Press Gazette has not been served with the injunction.
The footballer was evidently able to argue that the Daily Mail’s planned revelations were a breach of his privacy.
Case law interpreting the Human Rights Act appears to have established that it is not considered in the public interest to reveal the marital infidelities of public figures. Most famously, Mr Justice Eady ruled last year that the News of the World had breached the confidentiality of married Formula One boss Max Mosley by publishing photos and video of a sado-masochistic orgy he was involved in with five paid dominatrices.
Just before Christmas a Premier League football club manager used an injunction to stop The Sun from revealing that he had visited a Thai “vice den”.
The Daily Mail said in a comment piece today: “Yet another nail was hammered into the coffin of Britain’s freedom of expression this week, when a married England international footballer was granted a sweeping injunction to prevent publication of his affair with the girlfriend of a team-mate.
“It was another step in the development of an insidious and judge-created privacy law that protects the rich and powerful and has never been debated by Parliament.

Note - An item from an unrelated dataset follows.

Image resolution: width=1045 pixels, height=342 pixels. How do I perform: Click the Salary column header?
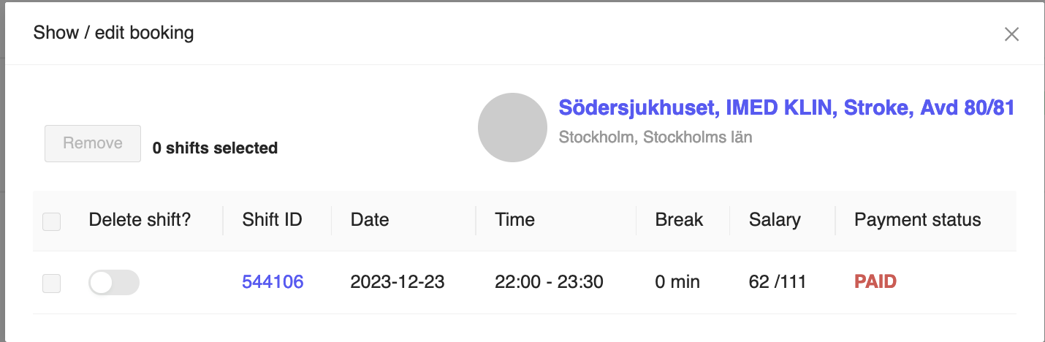tap(775, 220)
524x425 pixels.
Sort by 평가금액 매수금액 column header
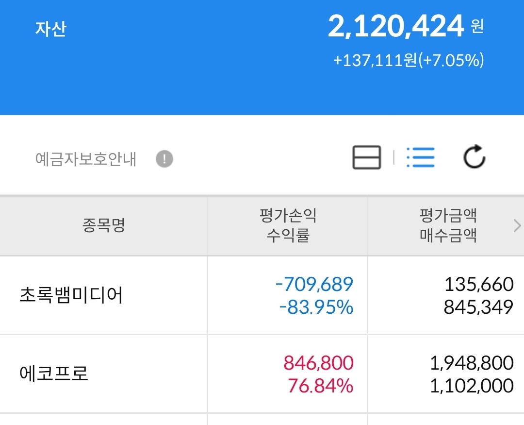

“In this case the injunction protects the commercial interests of the footballer and his employer, and incidentally casts a shadow over his blameless team mates.
“The media isn’t able to reveal the identity of this individual. It could be anyone from the captain of the top team in the land to a great player in the twilight of his career.
“What we do know without doubt is that this kind of justice is veering in a very dangerous direction.”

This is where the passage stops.